=== Information shown ===

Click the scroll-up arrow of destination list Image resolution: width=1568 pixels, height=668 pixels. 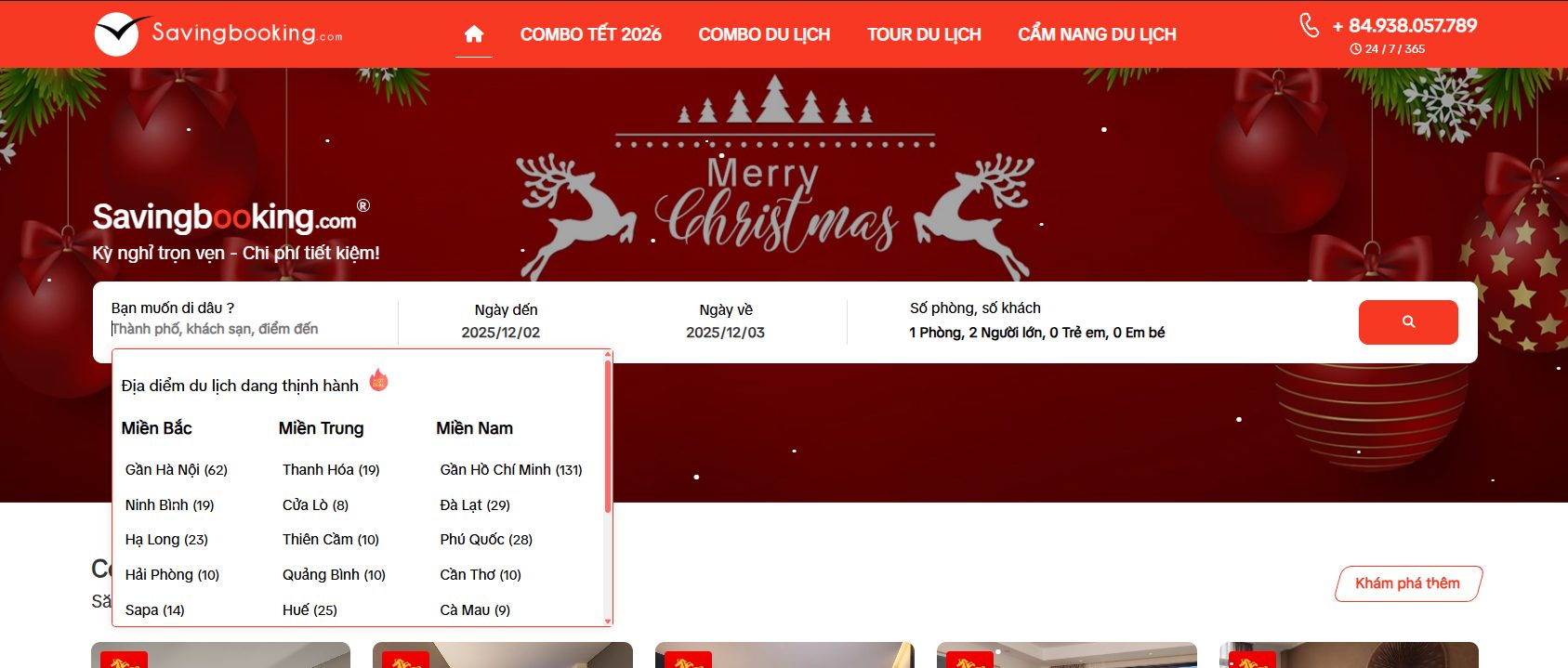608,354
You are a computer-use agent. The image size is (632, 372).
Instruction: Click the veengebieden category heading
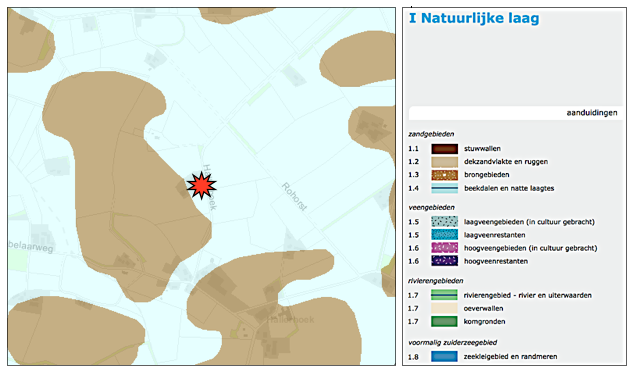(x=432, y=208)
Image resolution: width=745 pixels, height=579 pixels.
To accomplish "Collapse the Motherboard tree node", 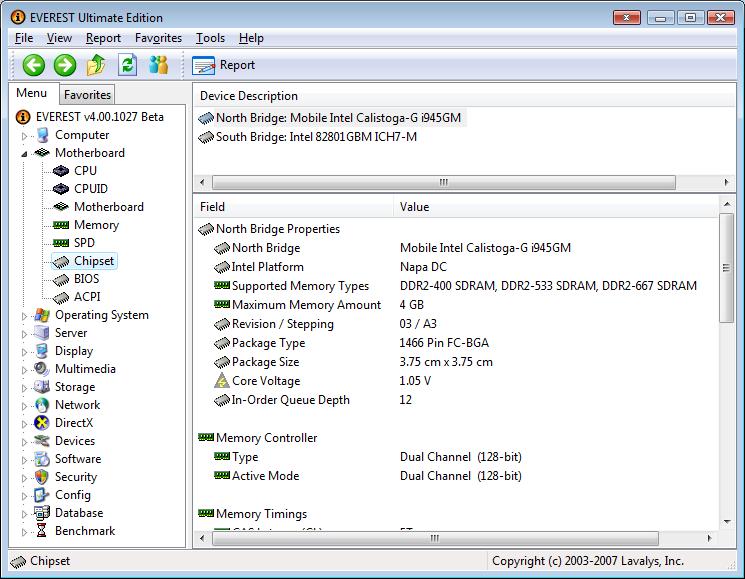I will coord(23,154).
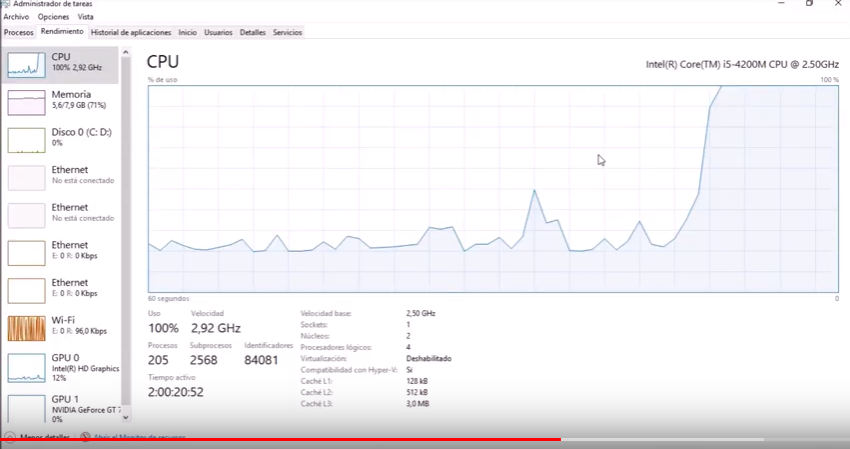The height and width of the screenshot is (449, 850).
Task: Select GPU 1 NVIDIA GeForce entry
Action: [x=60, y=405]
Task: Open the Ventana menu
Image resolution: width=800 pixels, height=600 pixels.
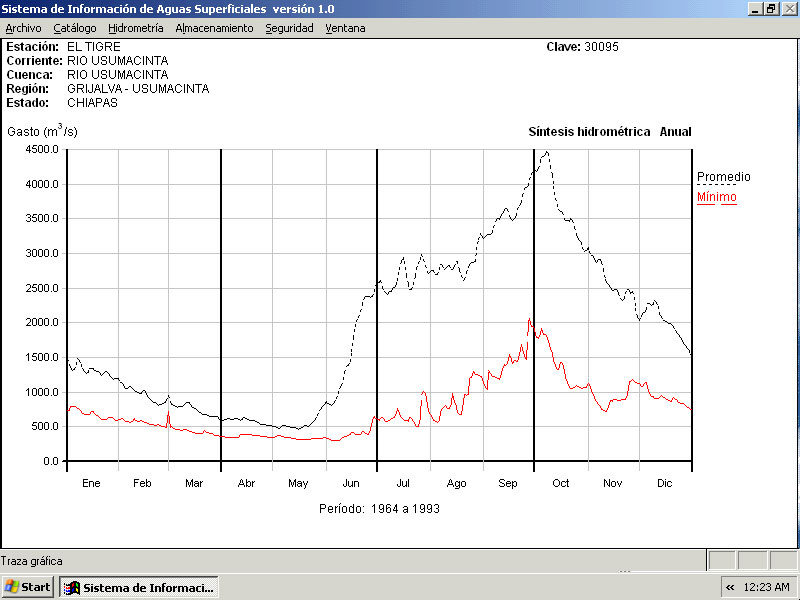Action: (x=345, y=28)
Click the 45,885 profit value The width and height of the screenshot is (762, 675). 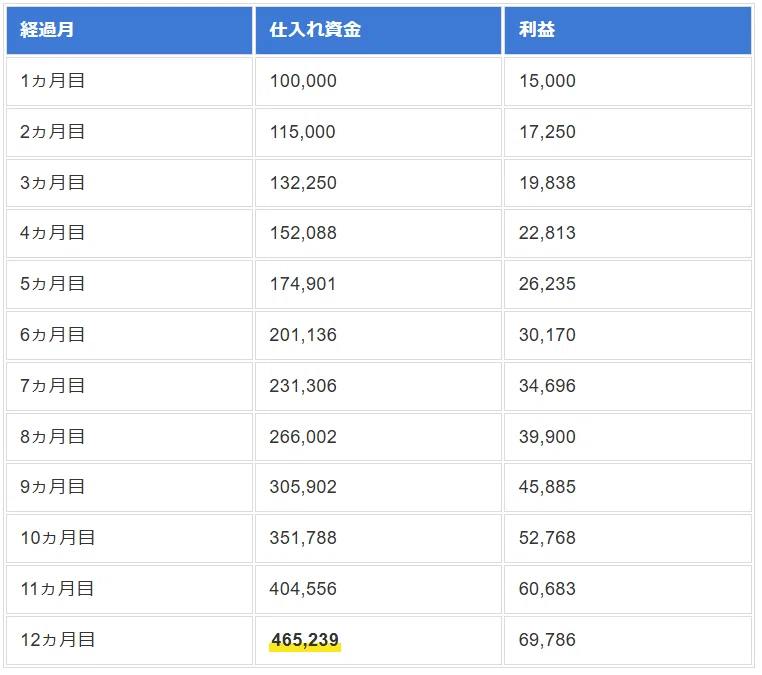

===

* _What is being asked_:
An exact copy is needed of every line from the one holding "Task: Open the Ventana menu" to the end of the entries above, both ends kept and each picture dropped.

* _Solution below_:
Task: Open the Ventana menu
Image resolution: width=800 pixels, height=600 pixels.
Action: (x=345, y=28)
Click the 45,885 profit value The width and height of the screenshot is (762, 675). 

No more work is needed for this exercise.